Records Start Marker

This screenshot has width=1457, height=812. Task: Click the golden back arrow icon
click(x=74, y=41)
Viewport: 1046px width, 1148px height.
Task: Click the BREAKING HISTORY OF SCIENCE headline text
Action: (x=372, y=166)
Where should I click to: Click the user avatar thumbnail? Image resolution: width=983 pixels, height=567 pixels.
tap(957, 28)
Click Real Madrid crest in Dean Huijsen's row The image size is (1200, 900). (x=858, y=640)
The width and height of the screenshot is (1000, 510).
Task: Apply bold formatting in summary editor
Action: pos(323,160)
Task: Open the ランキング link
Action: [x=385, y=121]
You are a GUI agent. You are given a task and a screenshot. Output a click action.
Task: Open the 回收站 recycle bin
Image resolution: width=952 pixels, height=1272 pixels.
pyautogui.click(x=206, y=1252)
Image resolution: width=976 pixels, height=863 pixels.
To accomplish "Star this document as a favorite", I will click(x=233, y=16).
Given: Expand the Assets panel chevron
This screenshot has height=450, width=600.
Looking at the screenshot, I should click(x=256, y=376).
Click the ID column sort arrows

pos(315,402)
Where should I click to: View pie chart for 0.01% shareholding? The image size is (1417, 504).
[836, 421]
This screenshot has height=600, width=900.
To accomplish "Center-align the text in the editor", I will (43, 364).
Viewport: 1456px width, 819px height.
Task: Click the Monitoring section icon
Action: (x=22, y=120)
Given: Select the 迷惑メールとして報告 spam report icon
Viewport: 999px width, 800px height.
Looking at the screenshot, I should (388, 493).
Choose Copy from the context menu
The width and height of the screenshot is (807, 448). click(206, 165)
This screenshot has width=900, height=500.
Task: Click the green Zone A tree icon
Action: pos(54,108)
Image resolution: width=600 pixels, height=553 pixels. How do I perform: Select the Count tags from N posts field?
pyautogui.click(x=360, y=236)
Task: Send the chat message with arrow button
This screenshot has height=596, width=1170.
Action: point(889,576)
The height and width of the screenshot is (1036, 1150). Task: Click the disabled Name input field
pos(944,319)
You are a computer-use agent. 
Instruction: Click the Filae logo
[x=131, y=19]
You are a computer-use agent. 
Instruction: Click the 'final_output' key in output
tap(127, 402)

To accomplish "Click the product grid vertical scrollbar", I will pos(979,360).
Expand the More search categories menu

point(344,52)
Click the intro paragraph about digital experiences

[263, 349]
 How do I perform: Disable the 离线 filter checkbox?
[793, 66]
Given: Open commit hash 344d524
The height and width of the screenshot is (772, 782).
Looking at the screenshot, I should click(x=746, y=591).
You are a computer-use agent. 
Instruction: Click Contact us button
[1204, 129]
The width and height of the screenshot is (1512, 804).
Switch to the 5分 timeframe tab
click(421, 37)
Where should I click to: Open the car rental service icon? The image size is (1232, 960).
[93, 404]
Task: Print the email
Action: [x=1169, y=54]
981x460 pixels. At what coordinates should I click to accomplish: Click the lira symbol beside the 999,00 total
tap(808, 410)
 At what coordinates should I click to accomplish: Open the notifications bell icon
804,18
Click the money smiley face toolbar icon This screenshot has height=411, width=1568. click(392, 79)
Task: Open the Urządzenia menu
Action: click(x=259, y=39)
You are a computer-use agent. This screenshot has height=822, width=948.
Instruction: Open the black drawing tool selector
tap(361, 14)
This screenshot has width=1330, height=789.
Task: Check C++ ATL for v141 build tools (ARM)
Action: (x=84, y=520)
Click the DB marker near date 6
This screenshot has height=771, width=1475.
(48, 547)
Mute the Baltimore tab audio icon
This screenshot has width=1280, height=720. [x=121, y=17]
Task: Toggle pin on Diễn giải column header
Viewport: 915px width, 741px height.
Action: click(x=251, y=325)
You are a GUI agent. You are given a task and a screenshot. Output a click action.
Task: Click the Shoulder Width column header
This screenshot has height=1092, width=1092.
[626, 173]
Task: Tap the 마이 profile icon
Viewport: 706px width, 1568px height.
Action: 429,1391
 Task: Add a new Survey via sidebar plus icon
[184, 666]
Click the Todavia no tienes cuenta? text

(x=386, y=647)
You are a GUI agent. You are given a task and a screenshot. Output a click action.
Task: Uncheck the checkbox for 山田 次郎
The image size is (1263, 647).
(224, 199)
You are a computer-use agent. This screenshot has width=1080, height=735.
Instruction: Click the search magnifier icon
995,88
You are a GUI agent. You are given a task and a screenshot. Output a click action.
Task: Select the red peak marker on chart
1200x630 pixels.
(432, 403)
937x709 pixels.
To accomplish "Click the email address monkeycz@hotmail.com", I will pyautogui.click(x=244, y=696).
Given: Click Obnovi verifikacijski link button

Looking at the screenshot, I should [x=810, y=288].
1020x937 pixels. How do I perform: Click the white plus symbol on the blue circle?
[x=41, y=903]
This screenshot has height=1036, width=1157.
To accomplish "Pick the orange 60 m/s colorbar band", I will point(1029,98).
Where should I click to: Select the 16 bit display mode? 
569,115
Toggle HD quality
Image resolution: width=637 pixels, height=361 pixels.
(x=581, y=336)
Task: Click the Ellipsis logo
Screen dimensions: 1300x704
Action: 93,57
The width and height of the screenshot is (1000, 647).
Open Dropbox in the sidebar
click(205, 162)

Records End Marker

*Prompt:* Using the records above, copy word for word the line with "Where should I click to: Click", the line with "This screenshot has height=600, width=900.", and every line between them.

*Reply:*
Where should I click to: Click the user avatar thumbnail? Image resolution: width=983 pixels, height=567 pixels.
tap(957, 28)
Click Real Madrid crest in Dean Huijsen's row The image size is (1200, 900). (x=858, y=640)
The width and height of the screenshot is (1000, 510).
Task: Apply bold formatting in summary editor
Action: pos(323,160)
Task: Open the ランキング link
Action: [x=385, y=121]
You are a GUI agent. You are given a task and a screenshot. Output a click action.
Task: Open the 回收站 recycle bin
Image resolution: width=952 pixels, height=1272 pixels.
pyautogui.click(x=206, y=1252)
Image resolution: width=976 pixels, height=863 pixels.
To accomplish "Star this document as a favorite", I will click(x=233, y=16).
Given: Expand the Assets panel chevron
This screenshot has height=450, width=600.
Looking at the screenshot, I should click(x=256, y=376).
Click the ID column sort arrows

pos(315,402)
Where should I click to: View pie chart for 0.01% shareholding? The image size is (1417, 504).
[836, 421]
This screenshot has height=600, width=900.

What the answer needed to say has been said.